Problem requirements:
Return only the stretch of the material below that begins with the line containing "Select Enable POP" and ends with the line containing "Task: Click the Wages column header", exactly; both of those lines belong to it.

*** Supplied entries

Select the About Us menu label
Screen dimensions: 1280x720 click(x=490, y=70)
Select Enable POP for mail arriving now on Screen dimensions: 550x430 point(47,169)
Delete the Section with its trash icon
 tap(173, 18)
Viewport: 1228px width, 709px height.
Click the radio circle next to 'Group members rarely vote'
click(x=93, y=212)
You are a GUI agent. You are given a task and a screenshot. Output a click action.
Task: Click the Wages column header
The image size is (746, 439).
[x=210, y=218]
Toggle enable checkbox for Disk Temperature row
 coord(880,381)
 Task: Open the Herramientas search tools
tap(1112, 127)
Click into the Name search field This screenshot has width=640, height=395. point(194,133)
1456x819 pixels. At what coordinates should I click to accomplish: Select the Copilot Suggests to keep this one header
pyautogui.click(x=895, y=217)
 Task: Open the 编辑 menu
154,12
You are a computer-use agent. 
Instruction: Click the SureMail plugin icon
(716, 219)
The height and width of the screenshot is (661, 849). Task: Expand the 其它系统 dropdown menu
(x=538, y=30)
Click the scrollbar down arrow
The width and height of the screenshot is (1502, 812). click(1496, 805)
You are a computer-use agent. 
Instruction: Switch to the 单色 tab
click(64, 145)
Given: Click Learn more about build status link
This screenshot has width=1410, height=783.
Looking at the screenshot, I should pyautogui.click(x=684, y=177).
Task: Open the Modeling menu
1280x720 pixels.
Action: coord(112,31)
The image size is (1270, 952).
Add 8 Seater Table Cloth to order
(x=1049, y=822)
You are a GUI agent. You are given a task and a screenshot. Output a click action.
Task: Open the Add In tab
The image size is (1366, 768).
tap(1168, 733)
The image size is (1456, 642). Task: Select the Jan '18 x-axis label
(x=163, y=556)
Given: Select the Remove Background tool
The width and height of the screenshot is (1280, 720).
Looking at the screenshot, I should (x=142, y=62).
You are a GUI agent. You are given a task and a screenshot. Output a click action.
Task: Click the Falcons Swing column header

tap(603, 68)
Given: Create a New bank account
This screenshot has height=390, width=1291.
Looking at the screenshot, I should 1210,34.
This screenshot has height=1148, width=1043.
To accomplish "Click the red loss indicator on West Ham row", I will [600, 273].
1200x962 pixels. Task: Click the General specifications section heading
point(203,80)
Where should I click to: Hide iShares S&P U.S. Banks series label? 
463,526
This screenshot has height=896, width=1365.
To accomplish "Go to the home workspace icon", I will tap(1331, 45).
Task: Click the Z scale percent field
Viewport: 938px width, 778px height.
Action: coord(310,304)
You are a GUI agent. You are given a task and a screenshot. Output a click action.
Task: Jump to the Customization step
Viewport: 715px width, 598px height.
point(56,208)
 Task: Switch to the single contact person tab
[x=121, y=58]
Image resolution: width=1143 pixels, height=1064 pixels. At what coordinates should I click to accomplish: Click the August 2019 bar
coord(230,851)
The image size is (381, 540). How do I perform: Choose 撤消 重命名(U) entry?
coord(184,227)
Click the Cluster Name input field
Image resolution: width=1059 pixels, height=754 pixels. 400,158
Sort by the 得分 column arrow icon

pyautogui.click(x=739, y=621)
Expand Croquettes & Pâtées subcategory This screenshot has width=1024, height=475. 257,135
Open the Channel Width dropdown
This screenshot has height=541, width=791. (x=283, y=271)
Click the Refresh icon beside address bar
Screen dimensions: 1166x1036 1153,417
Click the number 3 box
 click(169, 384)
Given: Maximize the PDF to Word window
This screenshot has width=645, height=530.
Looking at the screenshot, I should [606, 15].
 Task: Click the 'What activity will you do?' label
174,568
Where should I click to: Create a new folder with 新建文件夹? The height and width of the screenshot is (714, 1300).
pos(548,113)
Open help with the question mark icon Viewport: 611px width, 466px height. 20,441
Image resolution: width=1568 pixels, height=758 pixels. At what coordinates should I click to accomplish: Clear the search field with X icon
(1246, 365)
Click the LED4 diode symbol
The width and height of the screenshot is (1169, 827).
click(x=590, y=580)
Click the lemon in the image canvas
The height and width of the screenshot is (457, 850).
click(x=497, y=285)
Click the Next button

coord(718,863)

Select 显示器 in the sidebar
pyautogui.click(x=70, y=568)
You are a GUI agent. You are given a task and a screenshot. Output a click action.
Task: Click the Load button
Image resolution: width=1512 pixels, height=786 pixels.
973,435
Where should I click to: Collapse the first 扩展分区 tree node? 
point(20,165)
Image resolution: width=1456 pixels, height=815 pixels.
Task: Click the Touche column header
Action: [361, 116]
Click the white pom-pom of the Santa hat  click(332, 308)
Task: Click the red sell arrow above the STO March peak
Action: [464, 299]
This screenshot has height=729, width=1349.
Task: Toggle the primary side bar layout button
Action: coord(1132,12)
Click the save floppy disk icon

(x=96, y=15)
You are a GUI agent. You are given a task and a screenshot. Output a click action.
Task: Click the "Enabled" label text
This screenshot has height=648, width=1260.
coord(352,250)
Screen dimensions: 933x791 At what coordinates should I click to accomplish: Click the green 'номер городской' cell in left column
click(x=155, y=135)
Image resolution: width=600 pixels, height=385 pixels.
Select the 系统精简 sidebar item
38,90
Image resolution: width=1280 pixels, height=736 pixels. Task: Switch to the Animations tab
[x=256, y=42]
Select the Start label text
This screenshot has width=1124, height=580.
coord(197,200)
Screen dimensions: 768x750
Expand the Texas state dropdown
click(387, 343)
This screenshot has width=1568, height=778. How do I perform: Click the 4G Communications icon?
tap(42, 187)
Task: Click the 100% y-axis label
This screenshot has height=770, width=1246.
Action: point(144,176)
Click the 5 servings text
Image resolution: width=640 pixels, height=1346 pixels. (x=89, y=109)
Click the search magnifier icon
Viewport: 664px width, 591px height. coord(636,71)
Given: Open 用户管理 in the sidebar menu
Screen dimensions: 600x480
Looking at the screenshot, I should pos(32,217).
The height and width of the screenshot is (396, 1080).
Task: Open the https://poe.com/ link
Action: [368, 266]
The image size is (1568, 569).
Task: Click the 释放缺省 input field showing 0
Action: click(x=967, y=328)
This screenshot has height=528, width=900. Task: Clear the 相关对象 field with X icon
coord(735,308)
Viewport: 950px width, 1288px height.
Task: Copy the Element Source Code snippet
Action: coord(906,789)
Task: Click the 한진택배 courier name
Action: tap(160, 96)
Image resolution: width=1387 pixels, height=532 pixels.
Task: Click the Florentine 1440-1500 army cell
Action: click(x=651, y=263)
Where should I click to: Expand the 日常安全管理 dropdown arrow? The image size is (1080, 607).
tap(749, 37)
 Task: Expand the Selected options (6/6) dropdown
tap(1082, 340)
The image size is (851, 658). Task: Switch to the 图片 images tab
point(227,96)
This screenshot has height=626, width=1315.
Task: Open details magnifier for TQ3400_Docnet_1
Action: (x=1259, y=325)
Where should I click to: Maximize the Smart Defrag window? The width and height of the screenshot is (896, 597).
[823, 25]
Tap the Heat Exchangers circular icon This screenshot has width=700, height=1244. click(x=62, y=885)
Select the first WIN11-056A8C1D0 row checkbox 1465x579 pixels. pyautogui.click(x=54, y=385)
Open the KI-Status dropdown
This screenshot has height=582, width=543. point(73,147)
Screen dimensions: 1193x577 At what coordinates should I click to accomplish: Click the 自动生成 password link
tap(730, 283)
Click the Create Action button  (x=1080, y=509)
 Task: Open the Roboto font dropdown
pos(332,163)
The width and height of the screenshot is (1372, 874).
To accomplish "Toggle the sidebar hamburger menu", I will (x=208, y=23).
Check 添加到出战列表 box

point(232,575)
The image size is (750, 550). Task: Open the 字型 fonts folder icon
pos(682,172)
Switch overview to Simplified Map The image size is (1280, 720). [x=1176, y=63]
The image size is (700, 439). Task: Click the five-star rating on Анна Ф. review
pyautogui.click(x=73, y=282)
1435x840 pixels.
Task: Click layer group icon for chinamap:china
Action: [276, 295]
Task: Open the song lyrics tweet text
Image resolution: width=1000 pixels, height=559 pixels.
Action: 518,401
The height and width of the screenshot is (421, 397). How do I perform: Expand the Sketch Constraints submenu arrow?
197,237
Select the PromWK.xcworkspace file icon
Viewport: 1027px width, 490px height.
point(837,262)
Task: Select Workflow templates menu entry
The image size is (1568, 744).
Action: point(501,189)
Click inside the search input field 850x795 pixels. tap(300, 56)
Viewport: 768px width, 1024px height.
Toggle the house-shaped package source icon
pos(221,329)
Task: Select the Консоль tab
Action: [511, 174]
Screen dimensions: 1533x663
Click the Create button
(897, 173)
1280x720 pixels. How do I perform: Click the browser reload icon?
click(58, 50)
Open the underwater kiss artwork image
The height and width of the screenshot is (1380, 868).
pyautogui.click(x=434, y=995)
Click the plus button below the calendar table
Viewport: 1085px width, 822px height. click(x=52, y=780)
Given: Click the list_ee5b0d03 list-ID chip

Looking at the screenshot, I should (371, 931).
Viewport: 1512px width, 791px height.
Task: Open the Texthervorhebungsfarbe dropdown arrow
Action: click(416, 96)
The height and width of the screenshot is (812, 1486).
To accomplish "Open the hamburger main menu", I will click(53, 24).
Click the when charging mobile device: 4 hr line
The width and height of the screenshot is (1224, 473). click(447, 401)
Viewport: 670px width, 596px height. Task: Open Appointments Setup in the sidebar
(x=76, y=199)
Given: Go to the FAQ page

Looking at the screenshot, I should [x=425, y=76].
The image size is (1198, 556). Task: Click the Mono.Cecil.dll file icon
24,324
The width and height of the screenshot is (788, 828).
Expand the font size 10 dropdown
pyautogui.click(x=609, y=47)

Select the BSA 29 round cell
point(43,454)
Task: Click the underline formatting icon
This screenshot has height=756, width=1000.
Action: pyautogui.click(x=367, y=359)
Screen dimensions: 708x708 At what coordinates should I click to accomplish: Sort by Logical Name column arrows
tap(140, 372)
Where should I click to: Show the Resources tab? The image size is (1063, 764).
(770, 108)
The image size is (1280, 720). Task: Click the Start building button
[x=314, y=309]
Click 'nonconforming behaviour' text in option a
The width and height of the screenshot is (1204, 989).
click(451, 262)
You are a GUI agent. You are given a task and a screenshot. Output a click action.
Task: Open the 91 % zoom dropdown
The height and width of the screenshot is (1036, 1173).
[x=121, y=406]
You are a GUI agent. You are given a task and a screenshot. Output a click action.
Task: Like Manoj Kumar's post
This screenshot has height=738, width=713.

******

Answer section:
Select Enable POP for mail arriving now on Screen dimensions: 550x430 point(47,169)
Delete the Section with its trash icon
 tap(173, 18)
Viewport: 1228px width, 709px height.
Click the radio circle next to 'Group members rarely vote'
click(x=93, y=212)
You are a GUI agent. You are given a task and a screenshot. Output a click action.
Task: Click the Wages column header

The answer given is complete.